正直なところ、見抜かれるとは思わなかった。ヒヨカや空音は、俺の気持ちがここ数日不安定になっていることに気づいているようだった。どことなく気を使っているのは俺から見ても明らかだった。
無理して作った笑いを崩す。
「大丈夫じゃねえけど、これは俺がやりたくてやることだ。背負いたくて背負っているものだしな」
「……実王さん。私、実王さんなら絶対に勝てるって思ってます。どんな結果になっても、自分を恨まないでください。困難な状況で、自分のことを顧みずに実王さんは私を救ってくれました。そんな実王さんを私は信じてます。自分を信じてください、実王さんはイナンナの竜機神の乗り手に相応しい人なんです」
強く祈るようにルカがそう告げる。その目は潤み、心の底から俺のことを心配しているのだと強く理解できた。

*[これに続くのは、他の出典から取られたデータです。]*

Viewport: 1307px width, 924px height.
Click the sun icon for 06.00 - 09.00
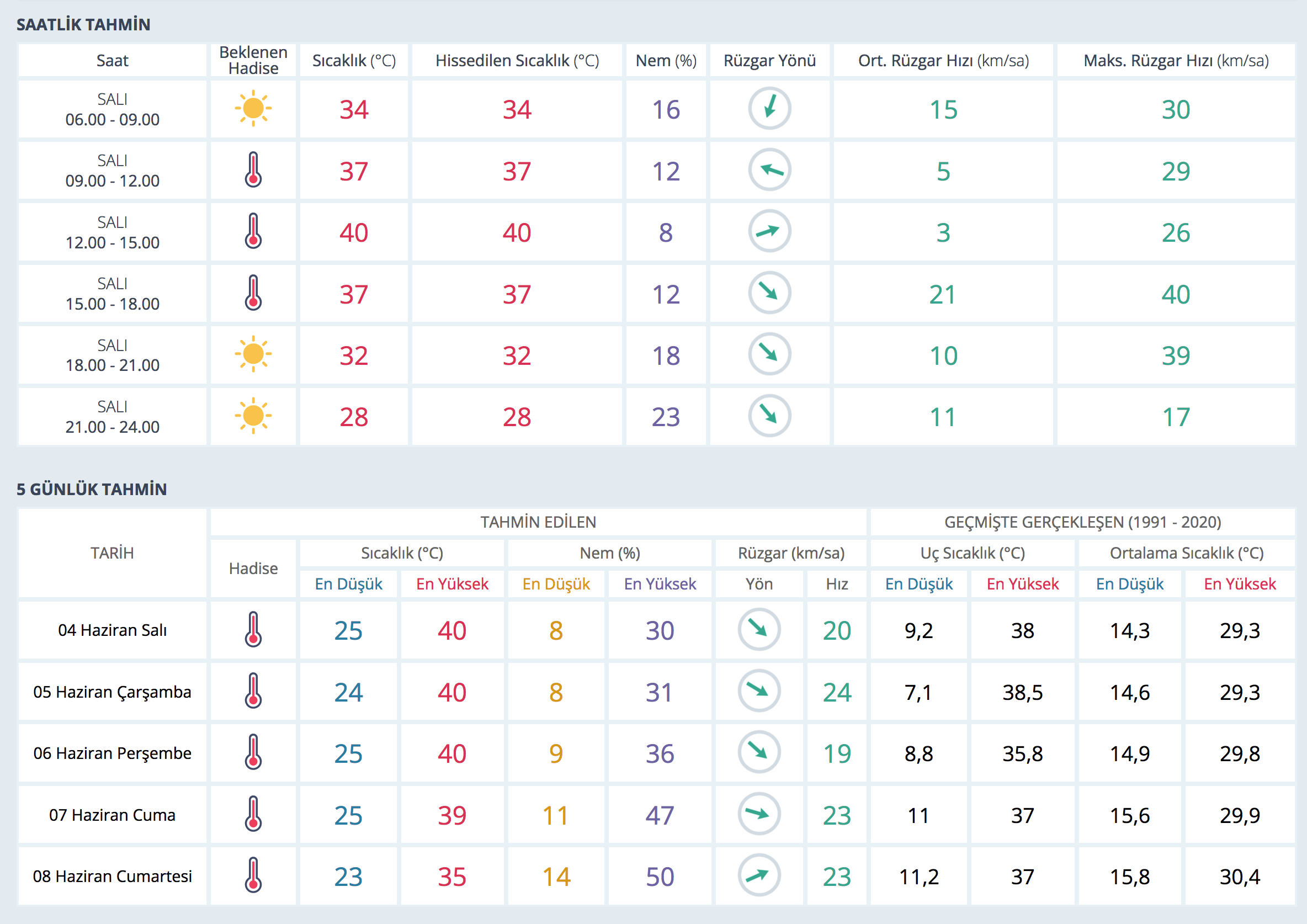tap(253, 108)
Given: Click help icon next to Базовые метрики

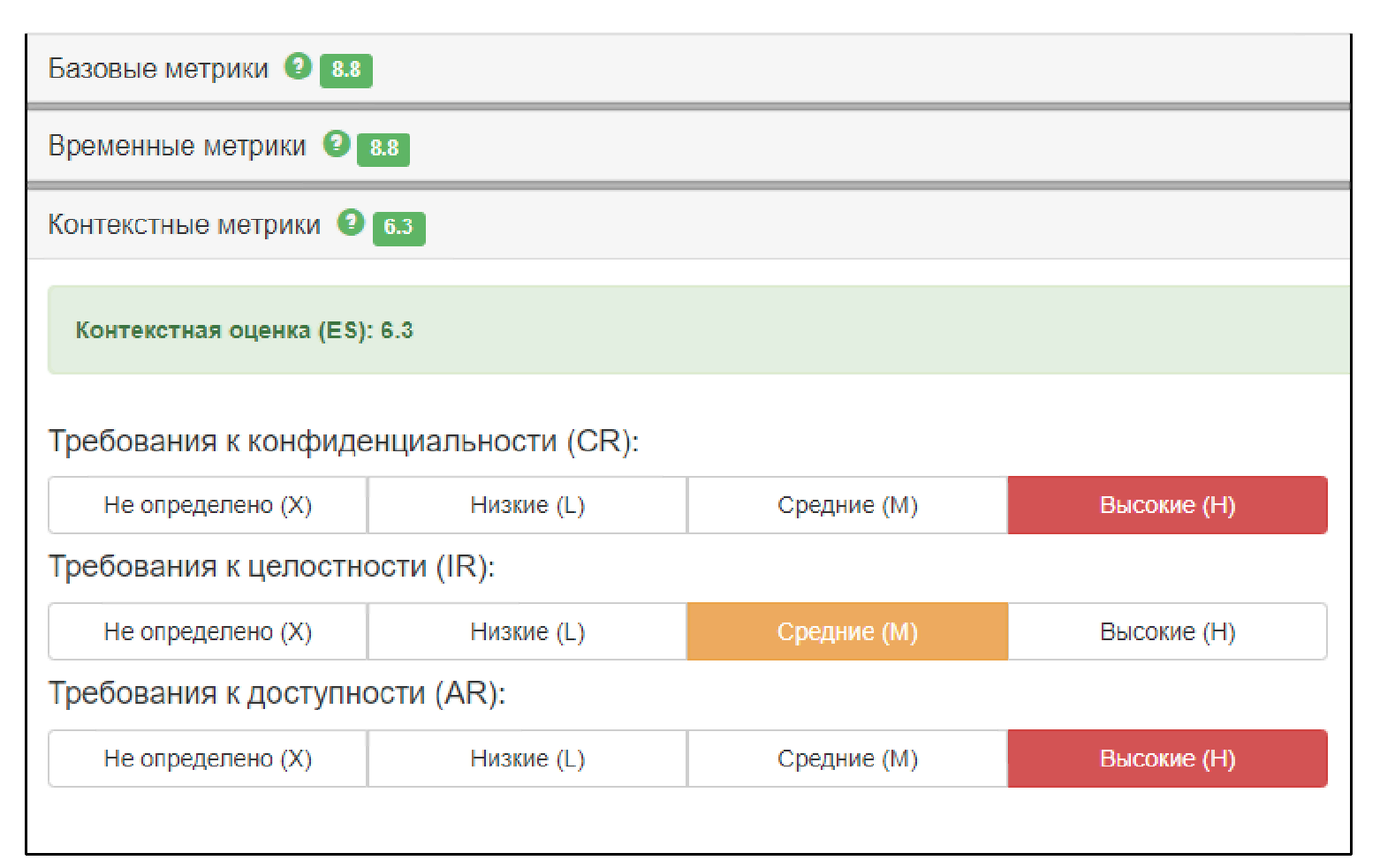Looking at the screenshot, I should click(298, 66).

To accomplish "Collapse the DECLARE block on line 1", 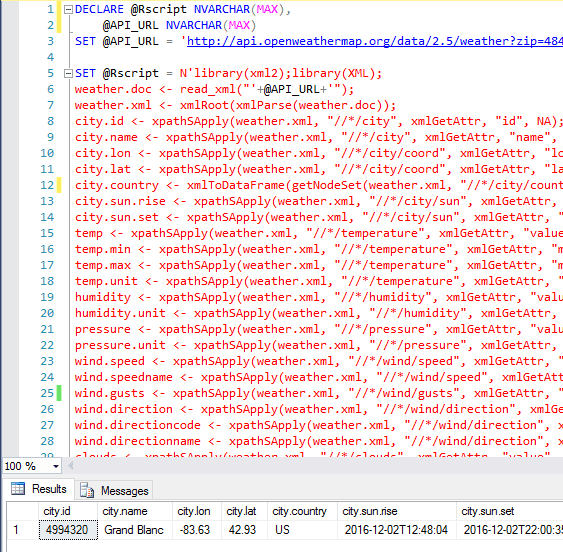I will click(x=68, y=10).
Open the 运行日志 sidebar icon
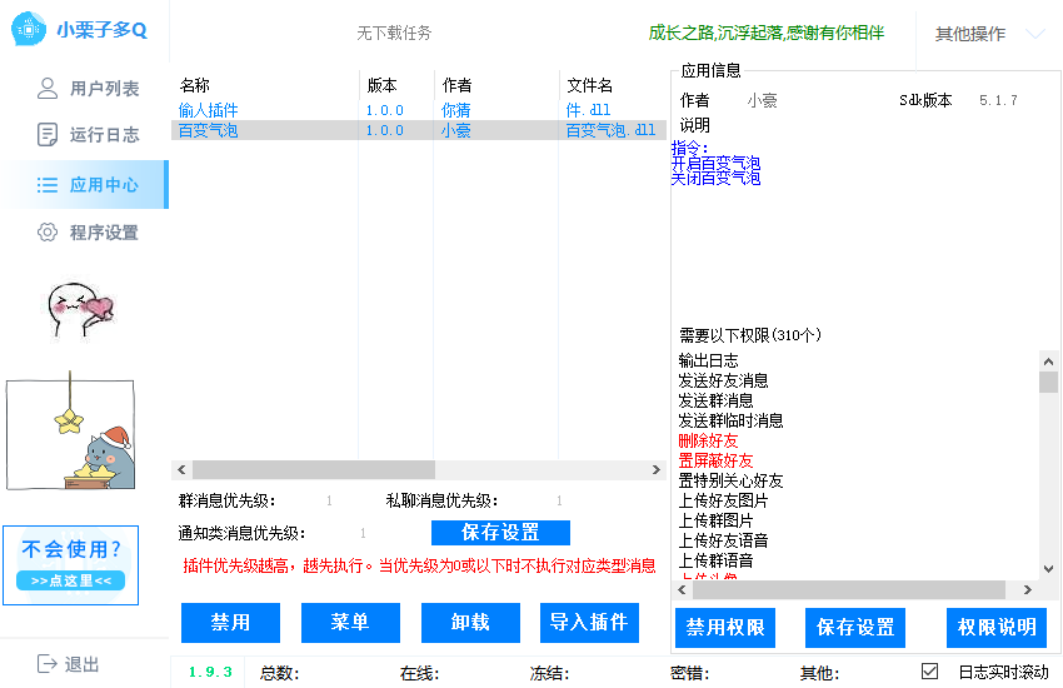The width and height of the screenshot is (1063, 688). (49, 135)

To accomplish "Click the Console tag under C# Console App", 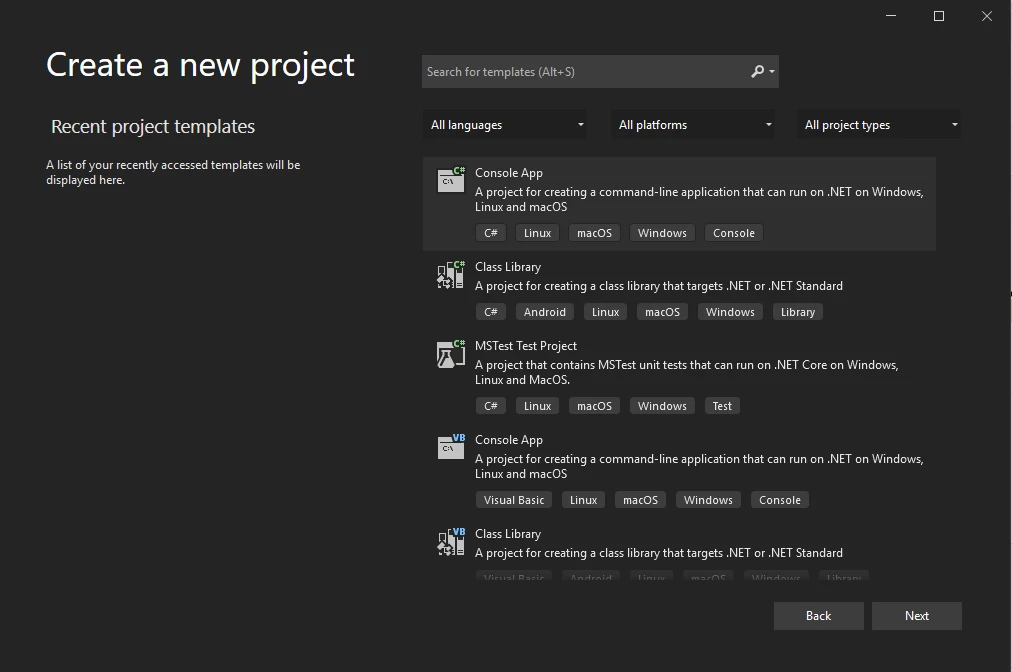I will click(733, 233).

妹でもいたら、こんな感じなのかな。などと思いながら頭を撫でる。
「ルカ、ありがとう。……雛型実王、行って来ます」
ルカは強く頷いた。
背負うことの重さには慣れたつもりだった。だけど、その心にスッと入り込むようにできた温もり。これが守るべきもので、俺のよろめく足を支える力。さあ、行こう。決戦の地へ。
※
三時間ほど飛行艇で揺れる時間を過ごす。そこで見えて来たのは、イナンナとメルガルの国境。それはありえない光景。イナンナの大地が途中で途切れていた。途切れたところは海に続く海岸などではなく、ぱっかりと宙空が広がる。地面の下はただ広がるばかりの大気。それは空に浮かんでいる大陸という証明になった。
大陸と大陸の境目、国境と呼ばれる何もない大空で俺とレオンは戦う。唯一、この世界でどの大陸にも属さない空間が戦場となる。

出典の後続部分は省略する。